Large volumes of structured and unstructured data are essentially referred to as ‘Big Data;’ and is produced by almost all sources around us such as social media exchange, digital processes, mobile devices, sensors etc. Big Data provides insights into patterns, trends, and correlations with other entities in the business world. Big Data swamps businesses on a regular daily basis, and due to the speed and accuracy with which it is analyzed, it leads to enhanced and accurate decisions via tactical business steps. As it is variable and complex and comes from various sources, it is imperative to connect it and associate it with other systems.
“Without big data analytics, companies are blind and deaf, wandering out onto the web like deer on a freeway.” – Geoffrey Moore
The global analyst firm Gartner views Big data as three Vs: the amount of data (volumes); the pace at which information is generated and streams in the organization (velocity), could be via smart meters and sensors that aid in near real-time data; and the forms of data (variety).
Big Data leads to enhanced customer management, optimization of operations acts as a resource for competitive advantage, prevents threats/frauds, and provides insights and benefits for/from newer sources of revenue.
Structured data is one that is typically derived from man-machine interactions, for eg. web applications, business transactions, sensors; whereas unstructured data is derived from traditional databases, for eg. metadata, twitter, video, audio etc. Apart from the volume, it is imperative for an organization to understand as to what they do with it and that it must hold some meaning, essentially leading to analysis for insights which leads to better and informed decisions and calculated business moves.
While huge amounts of data are harnessed, it allows organizations to discover new opportunities which result in higher profits, efficient and effective operations with higher productivity and
satisfied customers. Cost reduction occurs due to the usage of Big Data technologies such as Hadoop and cloud-based analytics as they deal with storing voluminous data along with finding efficient ways of carrying out the business. Again, along with Hadoop and in-memory analytics, information can be examined and taken action upon instantly. Due to this analysis, customer requirements are better expressed leading to better and newer products for customers.
Big Data is being used in travel, hospitality, healthcare, retail, government, banking, education, manufacturing etc. Customer satisfaction is considered the highest in travel and hospitality industry. These businesses use Big Data to identify and resolve issues related to customers before they end up losing them. In healthcare, Big Data is all too required with for physicians to find out
life-saving treatments options without delay. Typically used by law enforcement agencies, Big Data aids in reorganizing operations and provides a holistic view of the criminal movements. With Big Data, retailers gain an insight into buying habits, trends and through customer loyalty programs, they go on to create better products for customers leading to larger profits. Banking uses Big Data to minimize fraud and enhance customer satisfaction. Educators use Big Data for implementing better school systems with improved support of teachers and principals with an advanced curriculum and enhanced evaluation systems. Manufacturing uses Big Data for enhancing the quality of products, minimizing waste in product development, and solving of challenges faster.

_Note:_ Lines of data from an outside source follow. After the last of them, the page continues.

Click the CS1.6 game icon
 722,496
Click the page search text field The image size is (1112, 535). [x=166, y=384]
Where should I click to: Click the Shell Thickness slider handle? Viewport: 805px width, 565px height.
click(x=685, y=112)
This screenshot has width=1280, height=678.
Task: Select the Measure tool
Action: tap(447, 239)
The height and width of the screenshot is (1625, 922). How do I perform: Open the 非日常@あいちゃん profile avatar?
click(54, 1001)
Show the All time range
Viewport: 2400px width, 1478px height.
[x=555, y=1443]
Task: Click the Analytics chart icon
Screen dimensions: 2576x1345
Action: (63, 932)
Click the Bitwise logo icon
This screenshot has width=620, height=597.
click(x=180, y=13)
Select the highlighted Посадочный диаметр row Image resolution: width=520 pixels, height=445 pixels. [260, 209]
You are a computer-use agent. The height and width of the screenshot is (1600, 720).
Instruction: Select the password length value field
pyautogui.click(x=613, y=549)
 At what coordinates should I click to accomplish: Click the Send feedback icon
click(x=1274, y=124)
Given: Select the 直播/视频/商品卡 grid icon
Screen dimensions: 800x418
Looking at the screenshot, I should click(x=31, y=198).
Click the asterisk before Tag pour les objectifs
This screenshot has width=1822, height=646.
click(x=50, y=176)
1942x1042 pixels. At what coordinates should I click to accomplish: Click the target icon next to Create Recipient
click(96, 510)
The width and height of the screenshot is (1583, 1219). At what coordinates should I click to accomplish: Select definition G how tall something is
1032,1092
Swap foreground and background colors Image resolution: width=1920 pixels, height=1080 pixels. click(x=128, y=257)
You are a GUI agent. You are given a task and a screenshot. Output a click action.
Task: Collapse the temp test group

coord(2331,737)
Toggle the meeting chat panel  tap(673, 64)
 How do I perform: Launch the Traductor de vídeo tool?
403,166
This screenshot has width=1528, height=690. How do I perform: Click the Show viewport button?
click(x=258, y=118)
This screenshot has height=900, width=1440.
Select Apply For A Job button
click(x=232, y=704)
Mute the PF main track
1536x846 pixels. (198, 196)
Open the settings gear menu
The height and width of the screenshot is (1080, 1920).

High-performance analytics lets you do things you never thought about before because the data volumes were just way too big. For instance, you can get timely insights to make decisions about fleeting opportunities, get precise answers for hard-to-solve problems and uncover new growth opportunities – all while using IT resources more effectively. (From the white paper Big Data Meets Big Data Analytics, ref: SAS)
Big Data is analyzed through several technologies. Here are a few:
Data Management − For analysis, data must be made reliable and of high quality. Once this is done, a customized data management program can be established for everyone to behave and act on effectively.
Data Mining − This technology is applied to data which gives patterns and trends to enable answering complex issues. With the aid of data mining software, unwanted data is left aside and only the relevant data is used to take informed decisions.
In-memory Analytics − Instead of analyzing data from hard disk, the data is analyzed from the system memory. One can create models, test new scenarios, take informed business decisions, stay responsive, and run various interactions and scenarios.
Hadoop − This is a free open source software framework. Apart from storing large amounts of information, one can runs applications and store data on commodity hardware. This model processes data at a great speed.
Predictive Analytics − This technology uses machine learning methods, information and statistical algorithms to find future outcomes reaching the greatest evaluation possible for organizations with the help of historical data. Common predictive analytics are risk, fraud discovery, marketing, and operations.
Text Mining − With the help of this technology, companies can analyze text data from the internet, books, blogs, twitter, emails, surveys and other text-related material for details gone unnoticed before. This uses technologies such as machine learning or natural language processing for discovering new ideas.
It is imperative for organizations to find cheaper ways and means to store large amounts of data, with faster processors, free/cheap open source and big data platforms, comprise of high connectivity to the internet, analogous processing, grouping and visualization, large grid settings along with the capability to use cloud computing and other adaptable resource distribution assemblies.
Big Data is changing the way organizations use, handle and derive information and their answers to business related complex problems. Enhanced, new and innovative products and services emerge from processing and analysis of Big Data. And organizations must know how to use this data by converting it (raw into meaningful data) while further storing, managing, analyzing only the relevant data, to aid in recognizing approaches leading to better decisions.